Consultation on tax relief for self-employed training welcomed
by Alan Little
The Association of Independent Professionals and the Self Employed (IPSE) has welcomed a proposed government policy to make new skills training tax deductible for contracting professionals and other flexible workers.
If implemented in policy, the proposal would rectify a flawed system that allows conventional employees to claim tax relief on training but not the country’s fast-growing flexible workforce, to their disadvantage.
The world of work has undergone a profound technology-driven transformation, with new forms of automation and the rise of Artificial Intelligence encouraging more people to embark on freelancing and contracting careers. Since the ranks of the freelancing self-employed are expanding daily, IPSE has expressed ‘delight’ that the government will proceed with a consultation on how to tax work-related and independently-funded training for the country’s flexible workers.
IPSE has long advocated tax relief for training amongst freelancing workers, saying that it should not be confined to just formal qualifications. This is because sole traders have training needs beyond their areas of expertise, such as generic training on running a business, including marketing and accounting.

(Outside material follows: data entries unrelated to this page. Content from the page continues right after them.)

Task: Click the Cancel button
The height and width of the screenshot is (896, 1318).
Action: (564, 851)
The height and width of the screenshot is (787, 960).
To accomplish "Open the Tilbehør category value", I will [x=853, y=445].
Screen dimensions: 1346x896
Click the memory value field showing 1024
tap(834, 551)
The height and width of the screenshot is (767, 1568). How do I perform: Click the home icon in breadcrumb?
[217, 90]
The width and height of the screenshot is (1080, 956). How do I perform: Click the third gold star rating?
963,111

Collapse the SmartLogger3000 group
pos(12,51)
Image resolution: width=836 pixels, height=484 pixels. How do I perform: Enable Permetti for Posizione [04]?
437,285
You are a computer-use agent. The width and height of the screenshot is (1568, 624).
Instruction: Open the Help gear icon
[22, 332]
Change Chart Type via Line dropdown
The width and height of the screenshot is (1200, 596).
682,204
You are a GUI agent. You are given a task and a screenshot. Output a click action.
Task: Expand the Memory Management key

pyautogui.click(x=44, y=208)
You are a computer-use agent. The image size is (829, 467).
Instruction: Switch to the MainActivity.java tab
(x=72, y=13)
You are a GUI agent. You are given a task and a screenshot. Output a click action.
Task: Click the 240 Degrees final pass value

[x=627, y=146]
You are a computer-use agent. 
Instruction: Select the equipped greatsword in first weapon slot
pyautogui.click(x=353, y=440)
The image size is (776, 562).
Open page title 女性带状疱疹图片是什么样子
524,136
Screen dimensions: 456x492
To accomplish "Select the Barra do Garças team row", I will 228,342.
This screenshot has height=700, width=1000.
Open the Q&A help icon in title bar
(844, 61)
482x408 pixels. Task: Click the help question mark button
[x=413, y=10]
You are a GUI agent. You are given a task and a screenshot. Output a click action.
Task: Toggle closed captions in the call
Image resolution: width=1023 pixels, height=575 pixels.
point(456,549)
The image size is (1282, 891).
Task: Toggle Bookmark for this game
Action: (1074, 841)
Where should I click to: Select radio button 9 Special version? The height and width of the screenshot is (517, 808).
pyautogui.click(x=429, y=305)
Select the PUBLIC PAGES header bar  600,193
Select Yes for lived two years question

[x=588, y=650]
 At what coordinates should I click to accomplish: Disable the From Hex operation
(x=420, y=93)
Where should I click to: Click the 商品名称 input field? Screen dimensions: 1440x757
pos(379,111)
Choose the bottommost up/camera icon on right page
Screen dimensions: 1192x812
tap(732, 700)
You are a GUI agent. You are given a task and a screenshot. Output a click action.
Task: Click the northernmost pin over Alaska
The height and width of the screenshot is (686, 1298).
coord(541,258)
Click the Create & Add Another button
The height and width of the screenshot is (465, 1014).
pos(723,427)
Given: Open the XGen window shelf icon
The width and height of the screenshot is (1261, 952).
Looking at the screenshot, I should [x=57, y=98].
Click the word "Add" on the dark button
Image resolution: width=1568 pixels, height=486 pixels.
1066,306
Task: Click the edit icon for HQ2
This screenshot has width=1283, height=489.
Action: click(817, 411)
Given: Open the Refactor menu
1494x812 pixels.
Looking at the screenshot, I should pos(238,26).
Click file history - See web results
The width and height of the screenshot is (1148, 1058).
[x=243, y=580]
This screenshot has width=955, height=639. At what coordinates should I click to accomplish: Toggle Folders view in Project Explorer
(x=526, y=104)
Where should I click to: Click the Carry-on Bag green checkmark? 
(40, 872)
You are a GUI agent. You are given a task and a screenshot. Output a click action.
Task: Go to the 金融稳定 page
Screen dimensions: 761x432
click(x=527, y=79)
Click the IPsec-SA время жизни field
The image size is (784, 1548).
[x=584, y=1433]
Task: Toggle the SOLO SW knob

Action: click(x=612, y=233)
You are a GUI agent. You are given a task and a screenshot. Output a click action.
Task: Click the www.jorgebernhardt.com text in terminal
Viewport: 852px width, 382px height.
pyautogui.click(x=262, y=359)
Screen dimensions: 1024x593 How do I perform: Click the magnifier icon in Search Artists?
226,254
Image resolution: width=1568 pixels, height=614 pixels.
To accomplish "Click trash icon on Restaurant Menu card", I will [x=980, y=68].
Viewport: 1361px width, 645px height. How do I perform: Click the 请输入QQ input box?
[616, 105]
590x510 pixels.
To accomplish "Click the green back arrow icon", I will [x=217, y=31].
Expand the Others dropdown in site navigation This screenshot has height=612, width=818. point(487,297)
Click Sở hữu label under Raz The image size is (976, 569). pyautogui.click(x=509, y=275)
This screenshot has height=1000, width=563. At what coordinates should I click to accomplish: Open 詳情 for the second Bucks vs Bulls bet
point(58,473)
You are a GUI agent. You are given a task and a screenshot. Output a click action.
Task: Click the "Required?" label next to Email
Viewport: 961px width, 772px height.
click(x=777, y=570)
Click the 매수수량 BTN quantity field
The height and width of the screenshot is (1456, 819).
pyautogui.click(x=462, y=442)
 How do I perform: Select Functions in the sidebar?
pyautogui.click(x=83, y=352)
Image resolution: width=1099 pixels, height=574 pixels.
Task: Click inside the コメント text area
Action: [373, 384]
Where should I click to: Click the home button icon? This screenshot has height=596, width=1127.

While welcoming the new consultation, IPSE raises one issue of contention: the proposal to apply an annual cap on the tax relief spending for the self-employed, which the trade association believes is unnecessary, since most nations belonging to the OECD (Organisation for Economic Co-operation and Development) who permit training costs to be subtracted from taxable income do not apply such limits.
Emphasising that the existing system not only discriminates against the self-employed, but also undermines the government’s stated aim to foster a flexible labour pool capable of adapting to ever-evolving technological change, IPSE’s Policy and External Affairs Officer, Imogen Farhan, said that broadening tax relief to all training, irrespective of whether it culminates in formal qualifications, would level out the playing field for self-employed freelancers and contractors, a sector of the workforce that includes Umbrella Company employees. The move would help increase these workers’ earning potential and help enhance the competitiveness of the country’s economy, she added.
Farhan continued: “Benefits like flexibility, control and autonomy have led many more people to launch into self-employed careers in the last ten years. But while there are clear advantages to self-employment, there can be challenges too. That is why we are delighted by this very positive step from the government and look forward to helping shape even more progressive and supportive policies to tackle these challenges in future.”